Julie Covington, Rula Lenska, Charlotte Cornwell and Sue Jones-Davies chronology
| Rock Follies (1976) | Rock Follies (1977) |  |

= Rock Follies of '77 (soundtrack) =

1977 UK television drama soundtrack album

Rock Follies of '77 is a soundtrack album of the second series of the UK television drama Rock Follies. Released in 1977 on Polydor Records in both the UK and the US, the album contained 12 tracks from the series as performed by the stars Julie Covington, Charlotte Cornwell and Rula Lenska. In addition, cast member Sue Jones-Davies was a vocalist on many tracks, including the album's hit single "O.K.?" which reached #10 in June 1977.

Professional ratings
Review scores
| Source | Rating |
| Allmusic |  |

== Overview ==
Rock Follies of '77 was released in early June 1977 as the soundtrack to the second series of the television drama Rock Follies, which itself was now under the title Rock Follies of '77. The series had begun transmission in May of that year, but by the time of the album's release was off the air due to a strike within the ITV network. The series finally resumed in November, with the final episode airing on 6 December 1977.

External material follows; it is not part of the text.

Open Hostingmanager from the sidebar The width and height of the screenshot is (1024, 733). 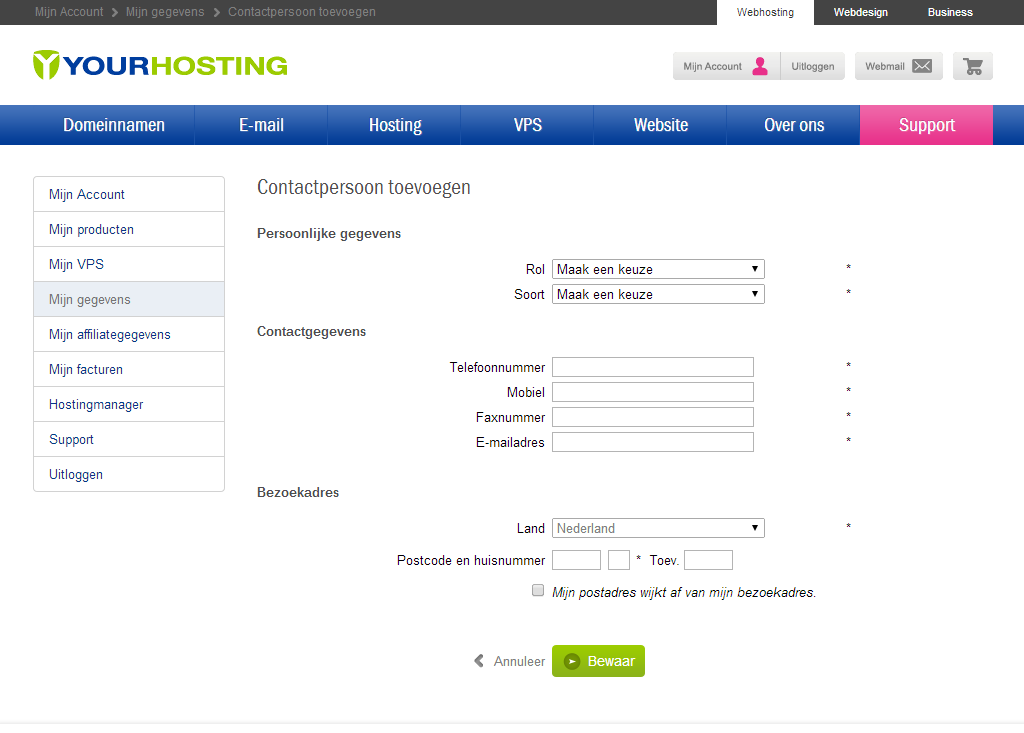pos(96,404)
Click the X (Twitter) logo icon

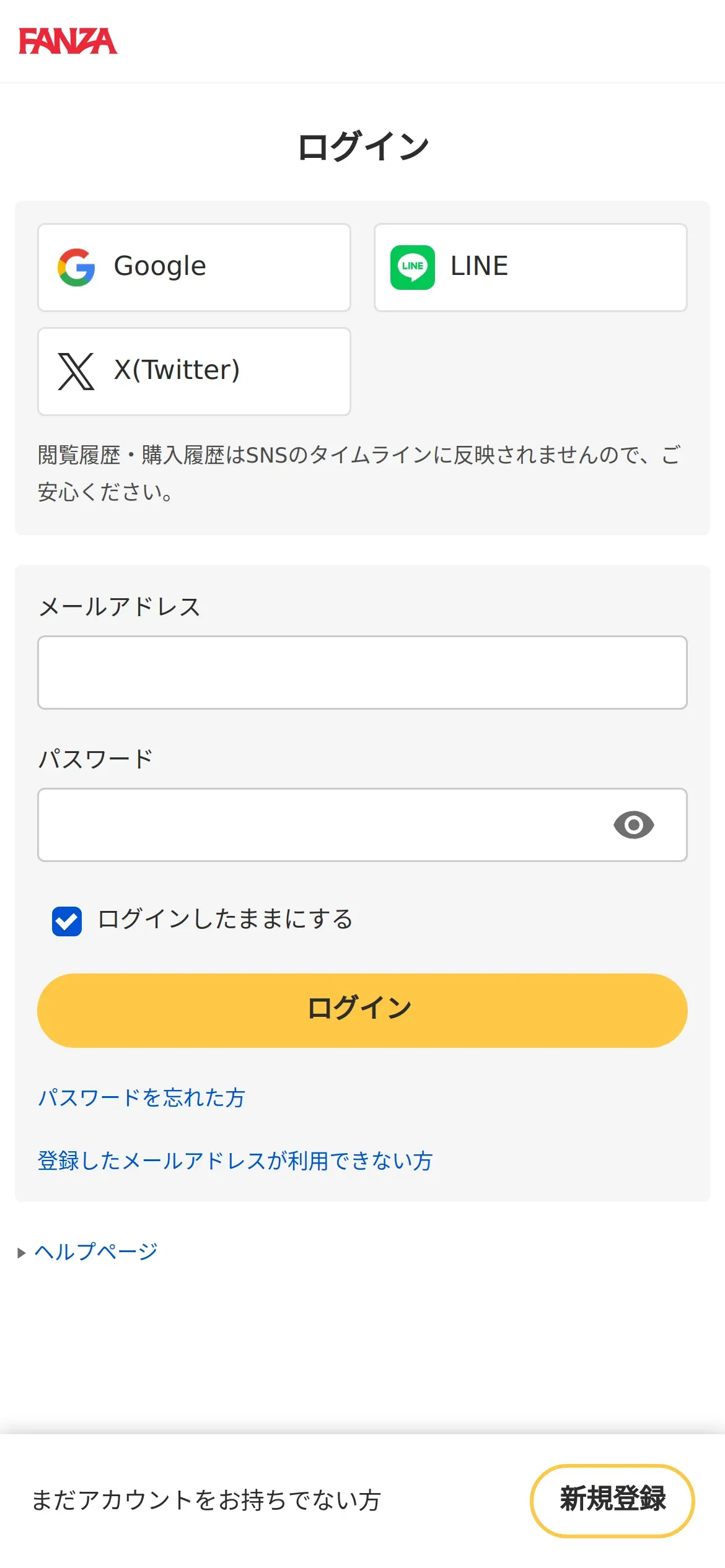click(x=76, y=372)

The series was a drama about a three-piece female rock band and their struggle to become famous. It featured a number of original compositions written by Andy Mackay of Roxy Music and the scriptwriter Howard Schuman. Twelve of these tracks made it to the album. As well as Mackay, who also produced, the album boasted a strong musical background with noted musicians playing on it, namely: Ray Russell, Tony Stevens and Peter Van Hooke.

The album's lead single "O.K.?" was released in May and became a UK chart hit by peaking at No. 10. This was credited to Julie Covington, Rula Lenska, Charlotte Cornwell and Sue Jones-Davies (the latter being an occasional addition to the line-up in the second series) rather than an overall group title (in the show itself, the group was called The Little Ladies). The album itself reached No.13 in the UK, proving less successful than the debut album which had peaked at No.1 a year earlier.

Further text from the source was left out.